Given that there had been excesses in the cult of saints, Rome exercised considerable care and vetting into the historical and spiritual candidates for sainthood. In fact, after the Council of Trent the Inquisition gradually converted into the Holy Office, one of the significant Vatican bodies in the pope’s cabinet, so to speak. Employing the tools of the Renaissance historians, the Holy Office, to the best of its power, attempted to separate the historical from the hysterical. An interesting example of this is the case of a religious sister companion of St. Teresa of Avila, who claimed that the Blessed Mother had appeared to her on many occasions and had dictated her autobiography. The good sister was never canonized. The canonization process was strict, calling forth numerous witnesses and demanding proof of miracles, a protocol that is still in place today.

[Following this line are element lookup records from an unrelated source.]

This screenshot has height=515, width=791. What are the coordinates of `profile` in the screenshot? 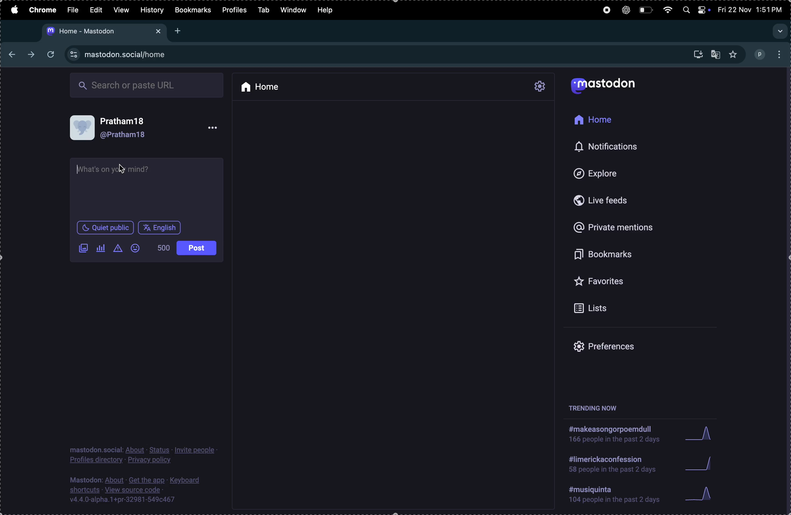 It's located at (759, 53). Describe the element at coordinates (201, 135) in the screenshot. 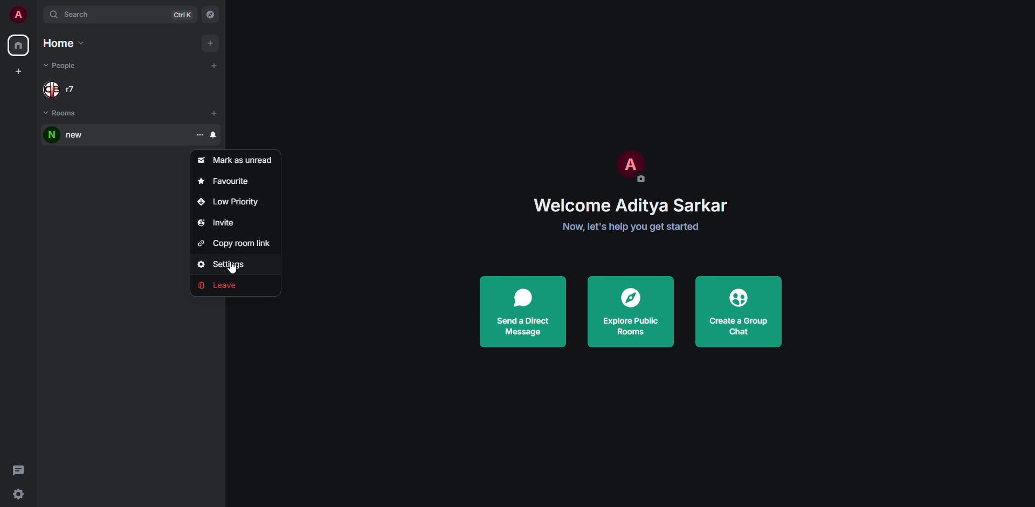

I see `room options` at that location.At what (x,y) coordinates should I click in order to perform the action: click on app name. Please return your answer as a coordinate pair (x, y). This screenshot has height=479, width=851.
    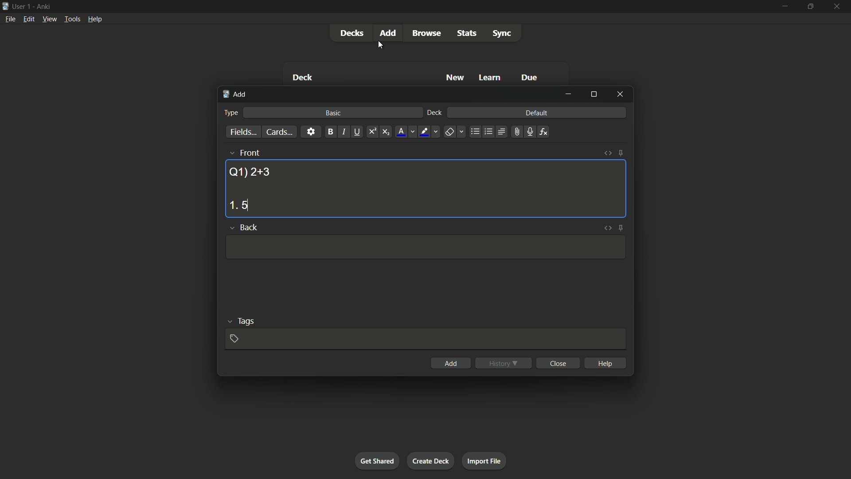
    Looking at the image, I should click on (43, 5).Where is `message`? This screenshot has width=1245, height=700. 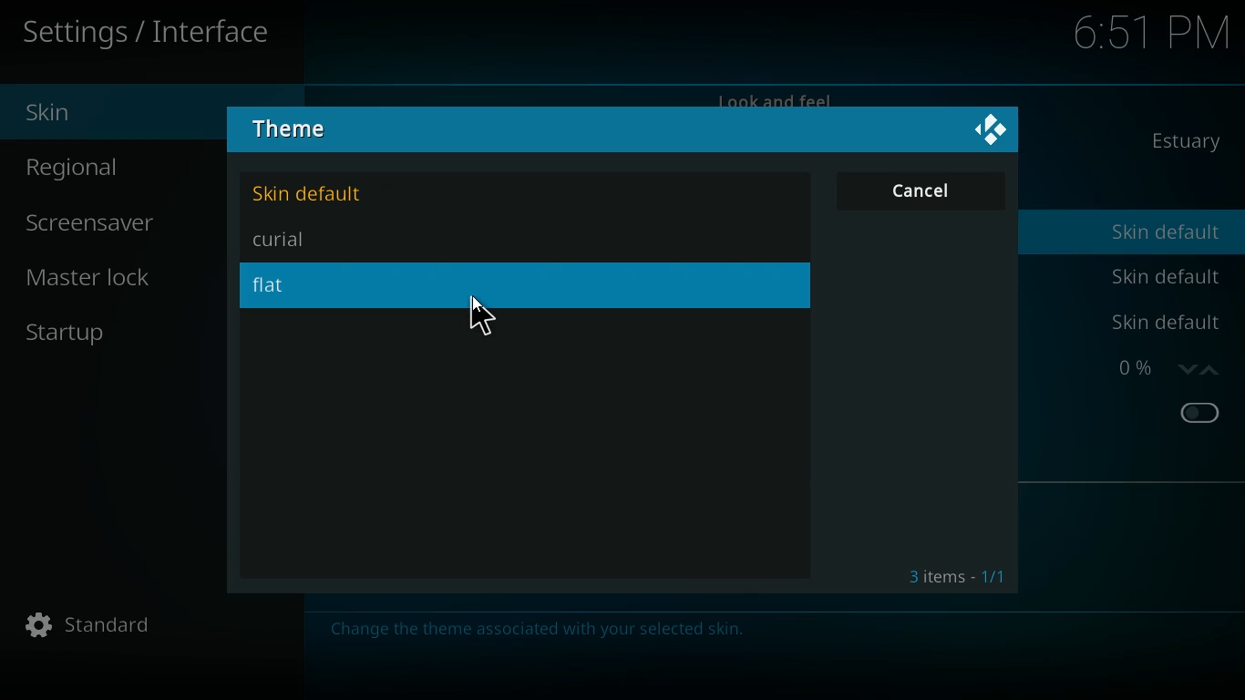 message is located at coordinates (536, 628).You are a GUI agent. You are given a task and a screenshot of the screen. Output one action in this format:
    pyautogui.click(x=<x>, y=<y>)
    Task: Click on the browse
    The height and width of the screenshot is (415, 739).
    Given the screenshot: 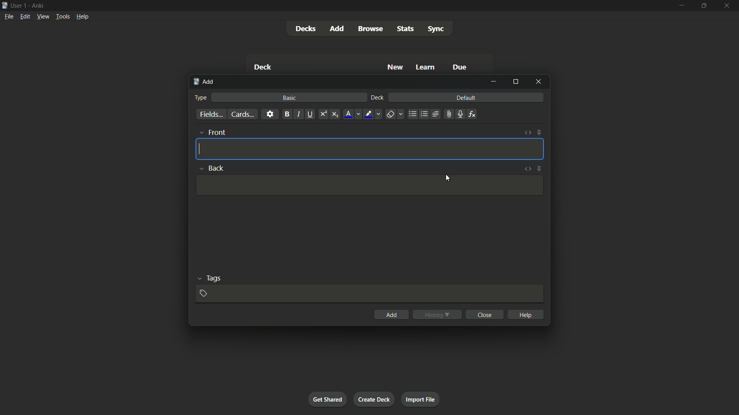 What is the action you would take?
    pyautogui.click(x=370, y=28)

Another “sign” or optic of the time was the emergence of religious devotions in a sort of contradiction to Protestant attack. Often these new devotions were inflamed by the unique mystical experience of a particular individual. Perhaps the most famous example is St. Margaret Mary Alacoque, the visionary who experienced visions of Jesus in the persona of his suffering heart. This is the origin of the Feast of the Sacred Heart, a title very closely related to the Eucharistic Presence. It is from St. Margaret that the novena of First Friday Communions survives today. Similar new devotions to the Holy Eucharist and the Virgin Mary developed in the years after Trent, though the Church was cautious to examine any claim to mystical visions for the orthodoxy and content of the message.
In a very real sense the post-Reformation Catholic Church brought unity and reform to the sacramental rites, and a much needed oversight to local excesses and aberrations. That said, the new denominational challenges brought a fresh piety and energy to the Church. In this sense, the entire Church as “sacramental sign” took up new color.